4. Tata Susunan Norma Hukum Negara Republik Indonesia
5. Hirarki Peraturan Perundang-undangan Menurut Ketetapan MPR
No. III/MPR/2000
6. Jenis dan Hirarki Peraturan Perundang-undangan Menurut UU No. 10 Tahun 2004
7. Fungsi Peraturan Perundang-undangan
8. Materi Muatan Peraturan Perundang-undangan
D. Pokok
Bahasan dan Sub Pokok Bahasan
Bab I : Pendahuluan
a. Deskripsi Singkat
b. Tujuan Instruksional Umum (TIU)
c. Tujuan Instruksional Khusus (TIK)
d. Pokok Bahasan dan Sub Pokok Bahasan
Bab II : Jenis, Hierarki,
Fungsi dan Materi Muatan Peraturan Perundang-undangan menurut UU No. 10 tahun
2004
a. Dasar Hukum Terbentuknya Undang-Undang Nomor 10 Tahun 2004 tentang
Pembentukan Peraturan Perundang-undangan
b. Tata Susunan Norma Hukum
c. Pengelompokan Norma
d. Tata Susunan Norma Hukum Negara Republik Indonesia
e. Hirarki Peraturan Perundang-undangan Menurut Ketetapan
MPR No. III/MPR/2000
f. Tanggapan Terhadap Ketetapan MPR No. III/MPR/2003
g. Jenis dan Hirarki Peraturan Perundang-undangan Menurut UU No. 10 Tahun 2004
h. Jenis dan Tata Susunan Peraturan Perundang-undangan Republik Indonesia
i. Fungsi Peraturan Perundang-undangan
j. Materi Muatan Peraturan Perundang-undangan
k. Materi Muatan Undang-Undang
l. Materi Muatan Peraturan Pemerintah
m. Materi Muatan Peraturan Lainnya
BAB II
JENIS,
HIRARKI, FUNGSI, DAN MATERI MUATAN PERATURAN PERUNDANG-UNDANGAN
MENURUT UU
NO. 10 TAHUN 2004
A. Dasar Hukum Terbentuknya Undang-Undang Nomor 10 Tahun 2004 tentang
Pembentukan Peraturan Perundang-undangan
Pada
perubahan kedua Undang-Undang Dasar 1945 yang dilaksanakan pada bulan Agustus
2000, Majelis Permusyawaratan Rakyat telah menetapkan Pasal 22A yang menyatakan
bahwa, “Ketentuan lebih lanjut tentang tata cara pembentukan undang-undang
diatur dengan undang-undang”.
Dalam waktu yang
bersamaan Majelis Permusyawaratan Rakyat juga telah menetapkan Ketetapan MPR
No.III/MPR/2000 tentang Sumber Hukum dan Urutan Peraturan Perundang-undangan,
yang didalam Pasal 6 ditetapkan bahwa, “tata cara pembuatan Undang-Undang,
Peraturan Pemerintah, Peraturan Daerah dan pengujian peraturan
perundang-undangan oleh Mahkamah Agung serta pengaturan ruang lingkup Keputusan
Presiden diatur lebih lanjut dengan Undang-Undang”.
Dengan
adanya perubahan fungsi Majelis Permusyawaratan Rakyat dan adanya aturan
Tambahan Pasal 1 yang ditetapkan dalam Undang-Undang Dasar 1945 (Perubahan
Keempat), maka dibentuklah Ketetapan Majelis Permusyawaratan Rakyat No.

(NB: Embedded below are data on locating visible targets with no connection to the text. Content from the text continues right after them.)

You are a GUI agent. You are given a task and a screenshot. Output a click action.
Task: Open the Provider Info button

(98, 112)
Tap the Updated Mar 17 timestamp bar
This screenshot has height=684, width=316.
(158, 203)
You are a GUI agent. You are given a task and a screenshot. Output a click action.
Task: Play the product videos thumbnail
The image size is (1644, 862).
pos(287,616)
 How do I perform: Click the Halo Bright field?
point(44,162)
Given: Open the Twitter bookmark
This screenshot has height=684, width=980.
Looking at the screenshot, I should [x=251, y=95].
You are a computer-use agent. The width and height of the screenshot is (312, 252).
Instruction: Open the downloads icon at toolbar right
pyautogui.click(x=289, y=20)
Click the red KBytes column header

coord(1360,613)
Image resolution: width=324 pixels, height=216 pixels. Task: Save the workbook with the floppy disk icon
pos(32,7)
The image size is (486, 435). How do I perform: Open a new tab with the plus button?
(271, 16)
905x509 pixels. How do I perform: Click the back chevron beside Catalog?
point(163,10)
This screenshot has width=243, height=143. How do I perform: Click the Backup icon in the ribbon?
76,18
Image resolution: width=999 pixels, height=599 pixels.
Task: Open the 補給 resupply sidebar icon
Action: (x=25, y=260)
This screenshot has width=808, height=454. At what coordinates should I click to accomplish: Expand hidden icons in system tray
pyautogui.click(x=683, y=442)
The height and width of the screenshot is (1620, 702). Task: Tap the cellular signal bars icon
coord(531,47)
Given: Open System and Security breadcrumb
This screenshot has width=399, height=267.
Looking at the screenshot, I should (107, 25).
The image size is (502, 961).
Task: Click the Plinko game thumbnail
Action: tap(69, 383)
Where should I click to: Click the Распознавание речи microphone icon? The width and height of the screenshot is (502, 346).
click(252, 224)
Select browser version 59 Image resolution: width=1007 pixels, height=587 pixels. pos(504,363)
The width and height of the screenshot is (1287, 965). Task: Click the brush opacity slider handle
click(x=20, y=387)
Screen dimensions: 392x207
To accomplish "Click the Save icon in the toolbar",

I/MPR/2003, yang menetapkan dalam Pasal 4 angka 4 bahwa, “Ketetapan Majelis
Permusyawaratan Rakyat Nomor III/MPR/2000 tetap berlaku sampai dengan
terbentuknya Undang-Undang”.
Berdasarkan
ketentuan dalam pasal-pasal tersebut, Dewan Perwakilan Rakyat dan Presiden
Republik Indonesia telah menyetujui Rancangan Undang-Undang tentang
Pembentukan Peraturan Perundang-undangan, pada tanggal 24 Mei 2004. Setelah
dikirimkan kepada Presiden dan ditunggu selama lima bulan, akhirnya
Undang-Undang tersebut dikeluarkan pula oleh Presiden pada bulan Oktober,
walaupun tertulis pengesahan dan pengundangannya tanggal 22 Juni 2004.
B. Tata Susunan Norma Hukum
Norma hukum
atau sering disebut dengan kaidah hukum merupakan pedoman bagaimana seseorang
harus bertingkah laku atau bertindak di dalam masyarakat.
Norma hukum
dapat dibentuk secara tidak tertulis maupun secara tertulis oleh
lembaga-lembaga yang berwenang membentuknya. Apabila melihat pada Stufentheorie dari
Hans Kelsen, suatu norma itu selalu berjenjang-jenjang dan berlapis-lapis dalam
suatu tata susunan (hirarki), dimana norma yang di bawah selalu dibentuk
bersumber dan berdasar pada norma yang diatasnya, norma yang diatasnya selalu
dibentuk bersumber dan berdasar pada norma yang lebih tinggi lagi, demikian
seterusnya sampai pada norma yang lebih tinggi lagi, demikian seterusnya sampai
pada suatu norma yang tertinggi, yang tidak dapat ditelusuri lagi dari mana
sumbernya. Norma yang tertinggi ini sering disebut
dengan Norma Dasar atau “Grundnorm”, atau “fundamentalnorm”.
Norma yang
tertinggi ini berlakunya tidak berdasar dan tidak bersumber pada norma yang
lebih tinggi lagi, tetapi ia bersifat ‘presupposed’, sehingga tidak perlu
diperdebatkan lagi dan diterima apa adanya. Norma dasar ini merupakan gantungan
bagi norma-norma yang berada di bawahnya. Sistem
norma yang berjenjang dan bertingkat-tingkat tersebut sering disebut
dengan Nomodynamics (Sistem norma dinamik), yang
menitikberatkan pada “pembentukan” norma tersebut.
Disamping
sistem norma yang dinamis, Hans Kelsen mengemukakan juga adanya sistem norma
yang statis (Nomostatics). Sistem norma yang statis adalah suatu sistem
norma yang melihat pada ‘isi’ dari norma tersebut, di mana suatu norma umum
dapat ditarik menjadi norma-norma yang lebih khusus yang merupakan pelaksanaan
dari norma umum tersebut.
C. Pengelompokan Norma
Hans
Nawiasky kemudian mengembangkan teori jenjang norma (Stufentheorie) dari
Hans kelsen tersebut dalam kaitannya dengan norma hukum di dalam suatu negara (die
Theorie vom Stufenaufbau der Rechctsordnung). Menurut Hans Nawaisky, tata
susunan norma hukum dalam suatu negara dapat dikelompokkan ke dalam 4 (empat)
kelompok besar. Kelompok
pertama adalah Norma Dasar Negara atau disebut juga Norma Fundamental Negara (Staatsfundamentalnorm).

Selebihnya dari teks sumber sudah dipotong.